Required action » Return only the lines running from the one that contains "bbPress (engl.) (58, 2262)" through the end of the entries, exactly, both ends included. Omit pictures.

+++ Material shown

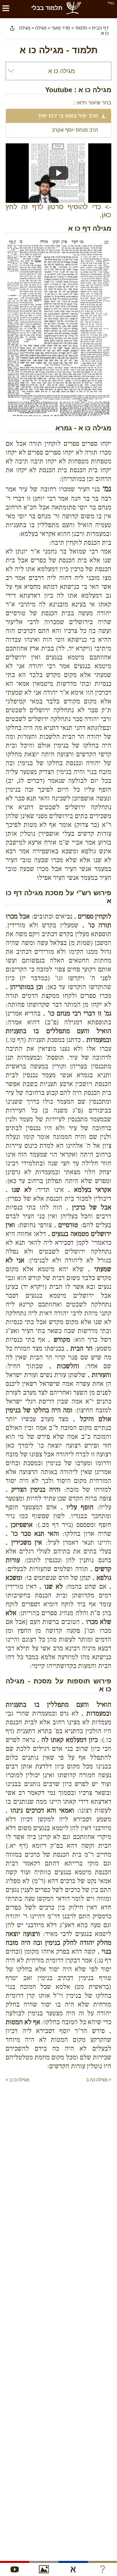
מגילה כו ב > (17, 2079)
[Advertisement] (55, 2095)
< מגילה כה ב (98, 2079)
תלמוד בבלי (46, 8)
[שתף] (12, 28)
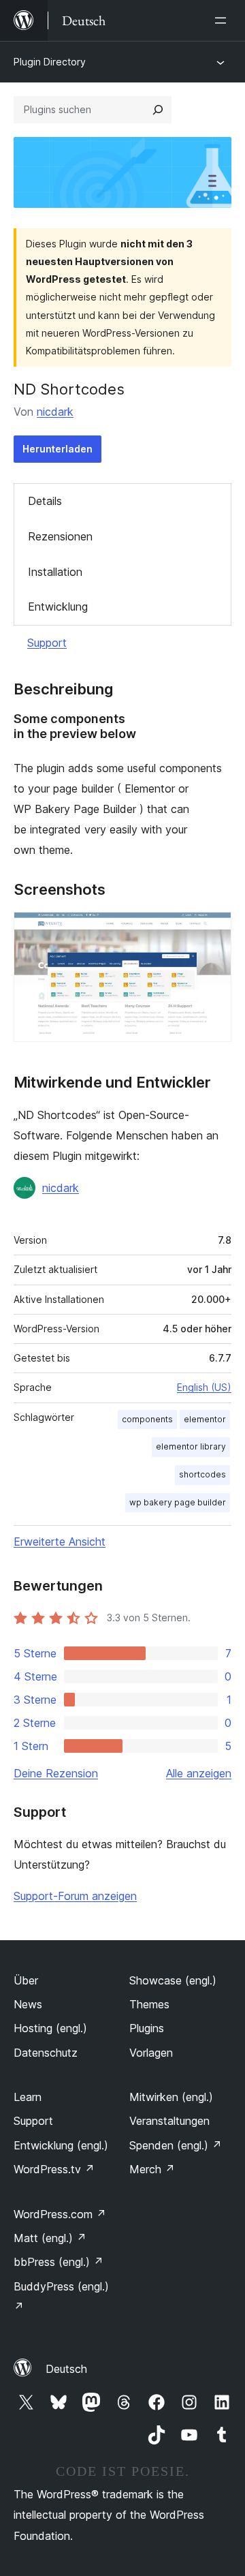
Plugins (146, 2028)
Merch (152, 2169)
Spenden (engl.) (175, 2145)
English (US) (204, 1387)
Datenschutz (46, 2052)
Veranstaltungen (169, 2121)
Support (47, 642)
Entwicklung (58, 606)
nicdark (55, 411)
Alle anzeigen (198, 1773)
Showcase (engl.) (172, 1980)
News (28, 2004)
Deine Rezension (56, 1773)
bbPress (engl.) (58, 2262)
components (147, 1419)
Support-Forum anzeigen (75, 1896)
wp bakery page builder (177, 1502)
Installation (55, 572)
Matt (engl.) (50, 2238)
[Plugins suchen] (158, 109)
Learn (28, 2097)
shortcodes (202, 1474)
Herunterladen (57, 449)
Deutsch (66, 2369)
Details (45, 501)
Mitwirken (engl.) (171, 2097)
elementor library (191, 1446)
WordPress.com (60, 2214)
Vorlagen (151, 2052)
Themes (149, 2004)
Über (26, 1980)
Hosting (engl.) (50, 2028)
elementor (205, 1419)
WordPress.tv (54, 2169)
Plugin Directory (50, 61)
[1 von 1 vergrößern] (213, 930)
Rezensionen (60, 536)
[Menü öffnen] (223, 20)
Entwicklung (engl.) (61, 2145)
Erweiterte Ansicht (59, 1541)
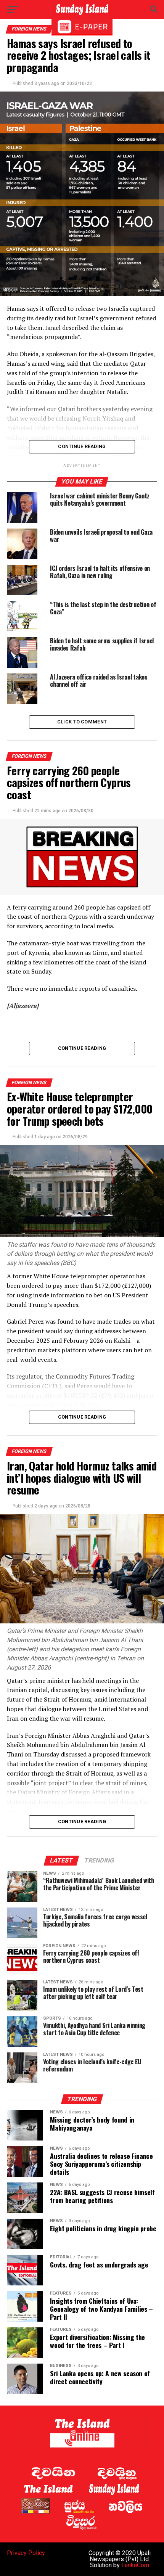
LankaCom (135, 2565)
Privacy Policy (26, 2553)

++++++

Written answer »
bbPress (engl.) (58, 2262)
components (147, 1419)
Support-Forum anzeigen (75, 1896)
wp bakery page builder (177, 1502)
Installation (55, 572)
Matt (engl.) (50, 2238)
[Plugins suchen] (158, 109)
Learn (28, 2097)
shortcodes (202, 1474)
Herunterladen (57, 449)
Deutsch (66, 2369)
Details (45, 501)
Mitwirken (engl.) (171, 2097)
elementor library (191, 1446)
WordPress.com (60, 2214)
Vorlagen (151, 2052)
Themes (149, 2004)
Über (26, 1980)
Hosting (engl.) (50, 2028)
elementor (205, 1419)
WordPress.tv (54, 2169)
Plugin Directory (50, 61)
[1 von 1 vergrößern] (213, 930)
Rezensionen (60, 536)
[Menü öffnen] (223, 20)
Entwicklung (engl.) (61, 2145)
Erweiterte Ansicht (59, 1541)
LankaCom (135, 2565)
Privacy Policy (26, 2553)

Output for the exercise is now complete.